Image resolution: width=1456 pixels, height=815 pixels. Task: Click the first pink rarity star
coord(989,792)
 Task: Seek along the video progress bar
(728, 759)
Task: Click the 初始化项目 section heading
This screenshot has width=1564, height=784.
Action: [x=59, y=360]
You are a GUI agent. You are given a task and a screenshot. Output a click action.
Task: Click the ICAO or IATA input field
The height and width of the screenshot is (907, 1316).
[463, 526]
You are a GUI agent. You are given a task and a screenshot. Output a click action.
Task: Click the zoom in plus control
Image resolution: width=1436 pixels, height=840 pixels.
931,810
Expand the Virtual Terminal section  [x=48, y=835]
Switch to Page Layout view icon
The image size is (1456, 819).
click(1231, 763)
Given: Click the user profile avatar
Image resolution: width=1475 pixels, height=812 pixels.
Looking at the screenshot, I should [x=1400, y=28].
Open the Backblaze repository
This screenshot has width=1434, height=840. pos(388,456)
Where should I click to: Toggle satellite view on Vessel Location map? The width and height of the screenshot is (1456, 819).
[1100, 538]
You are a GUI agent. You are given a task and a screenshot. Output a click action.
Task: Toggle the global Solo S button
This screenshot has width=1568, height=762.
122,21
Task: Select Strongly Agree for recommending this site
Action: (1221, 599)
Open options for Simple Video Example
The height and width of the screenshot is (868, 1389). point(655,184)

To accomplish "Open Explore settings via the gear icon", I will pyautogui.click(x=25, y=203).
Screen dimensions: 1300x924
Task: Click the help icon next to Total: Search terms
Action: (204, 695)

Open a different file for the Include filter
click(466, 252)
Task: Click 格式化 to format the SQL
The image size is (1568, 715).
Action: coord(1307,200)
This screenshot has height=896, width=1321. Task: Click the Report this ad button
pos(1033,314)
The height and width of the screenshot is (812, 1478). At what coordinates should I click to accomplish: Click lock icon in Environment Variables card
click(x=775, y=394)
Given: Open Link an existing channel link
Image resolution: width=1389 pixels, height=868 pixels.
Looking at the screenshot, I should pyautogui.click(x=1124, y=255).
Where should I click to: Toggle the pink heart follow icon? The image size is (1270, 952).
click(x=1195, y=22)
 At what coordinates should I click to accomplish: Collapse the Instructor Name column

**What to work on:** Repeat the material above exactly and in full.

**Task solution:**
Image resolution: width=1456 pixels, height=815 pixels. Task: Click the first pink rarity star
coord(989,792)
 Task: Seek along the video progress bar
(728, 759)
Task: Click the 初始化项目 section heading
This screenshot has width=1564, height=784.
Action: [x=59, y=360]
You are a GUI agent. You are given a task and a screenshot. Output a click action.
Task: Click the ICAO or IATA input field
The height and width of the screenshot is (907, 1316).
[463, 526]
You are a GUI agent. You are given a task and a screenshot. Output a click action.
Task: Click the zoom in plus control
Image resolution: width=1436 pixels, height=840 pixels.
931,810
Expand the Virtual Terminal section  [x=48, y=835]
Switch to Page Layout view icon
The image size is (1456, 819).
click(1231, 763)
Given: Click the user profile avatar
Image resolution: width=1475 pixels, height=812 pixels.
Looking at the screenshot, I should [x=1400, y=28].
Open the Backblaze repository
This screenshot has width=1434, height=840. pos(388,456)
Where should I click to: Toggle satellite view on Vessel Location map? The width and height of the screenshot is (1456, 819).
[1100, 538]
You are a GUI agent. You are given a task and a screenshot. Output a click action.
Task: Toggle the global Solo S button
This screenshot has width=1568, height=762.
122,21
Task: Select Strongly Agree for recommending this site
Action: (1221, 599)
Open options for Simple Video Example
The height and width of the screenshot is (868, 1389). point(655,184)

To accomplish "Open Explore settings via the gear icon", I will pyautogui.click(x=25, y=203).
Screen dimensions: 1300x924
Task: Click the help icon next to Total: Search terms
Action: (204, 695)

Open a different file for the Include filter
click(466, 252)
Task: Click 格式化 to format the SQL
The image size is (1568, 715).
Action: coord(1307,200)
This screenshot has height=896, width=1321. Task: Click the Report this ad button
pos(1033,314)
The height and width of the screenshot is (812, 1478). At what coordinates should I click to accomplish: Click lock icon in Environment Variables card
click(x=775, y=394)
Given: Open Link an existing channel link
Image resolution: width=1389 pixels, height=868 pixels.
Looking at the screenshot, I should pyautogui.click(x=1124, y=255).
Where should I click to: Toggle the pink heart follow icon? The image size is (1270, 952).
click(x=1195, y=22)
 At what coordinates should I click to accomplish: Collapse the Instructor Name column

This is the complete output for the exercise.